Sunday, December 25, 2011

Merry Christmas

So I am sitting here traveling late Christmas night and looking out my windows at the southern California 'countryside' (how this collection of buildings can be a countryside I don't know) and noticing how many businesses are closed. Other than gas stations and fast food places the stores are dark and parking lots empty. It has nothing to do with the fact that it is 9:00 on a Sunday night, it is Christmas. It gets me thinking about the annual bemoaning of the "secularization of Christmas." Always we hear about how secular the holiday has become and how bad it is. I am actually rather grateful for the secularization. In the area we are now traveling through is there really enough Christian influence to close down whole businesses for a religious holiday? I don't think so.
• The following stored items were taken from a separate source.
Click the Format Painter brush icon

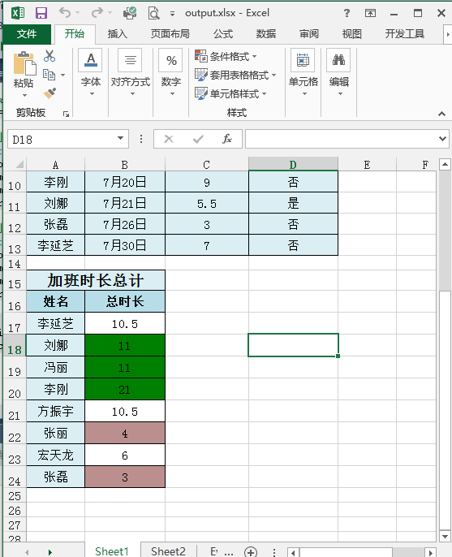50,93
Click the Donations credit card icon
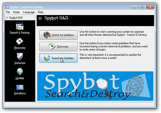Viewport: 161px width, 113px height. [20, 87]
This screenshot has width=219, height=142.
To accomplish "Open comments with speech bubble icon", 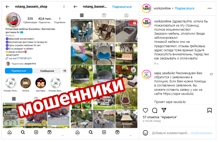I will click(x=154, y=110).
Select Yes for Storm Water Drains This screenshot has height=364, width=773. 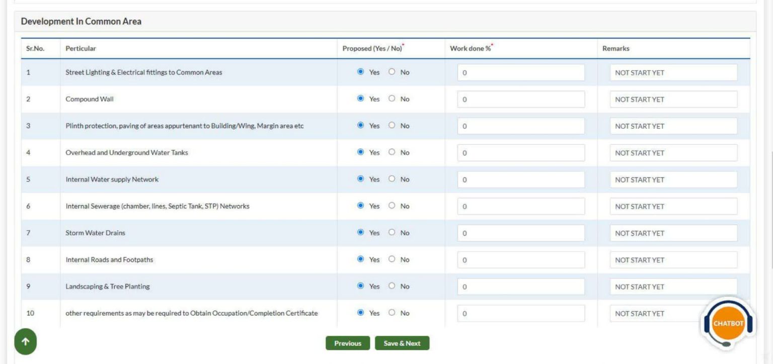(x=360, y=232)
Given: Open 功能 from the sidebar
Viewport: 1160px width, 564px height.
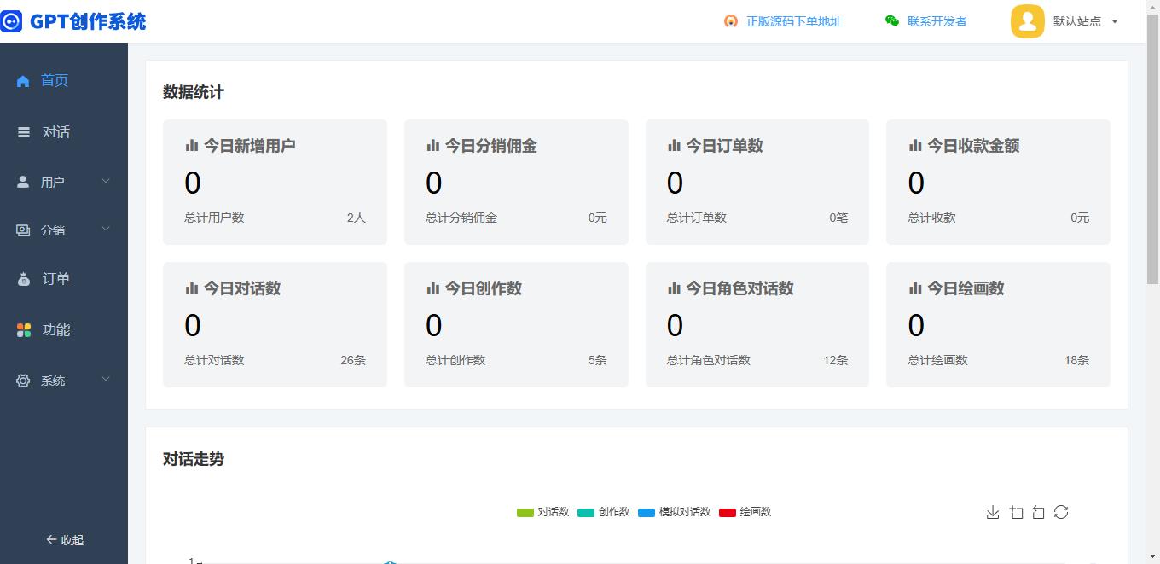Looking at the screenshot, I should pyautogui.click(x=56, y=330).
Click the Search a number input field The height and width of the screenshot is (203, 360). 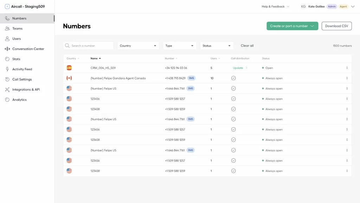coord(91,46)
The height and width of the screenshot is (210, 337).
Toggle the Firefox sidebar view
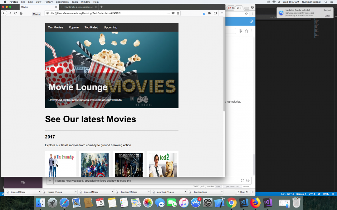point(215,13)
Because Christmas has changed into a holiday that anyone can celebrate, most everyone does. This is not a new event unique to the current generations either. Look at the classic story of "A Christmas Carol". The only mention of a religious figure in the story is found if you split the central word of the title. The story is not about what some would call the true meaning of Christmas, but about a man learning that, at least on this one day, we need to really see and be involved in the lives of others. That "mankind is our business." If that is all some people get out of the day, how much better is the world for that. So bring on the Santas and the shopping. The odd Christmas songs and the parties. For a short time in the year let everyone celebrate in what ever way and for what ever reason the time that, as Dr. Who says, we are coming out of the dark. The darkness of winter and the darkness of our own narrow lives. Merry Christmas and "God bless us, everyone."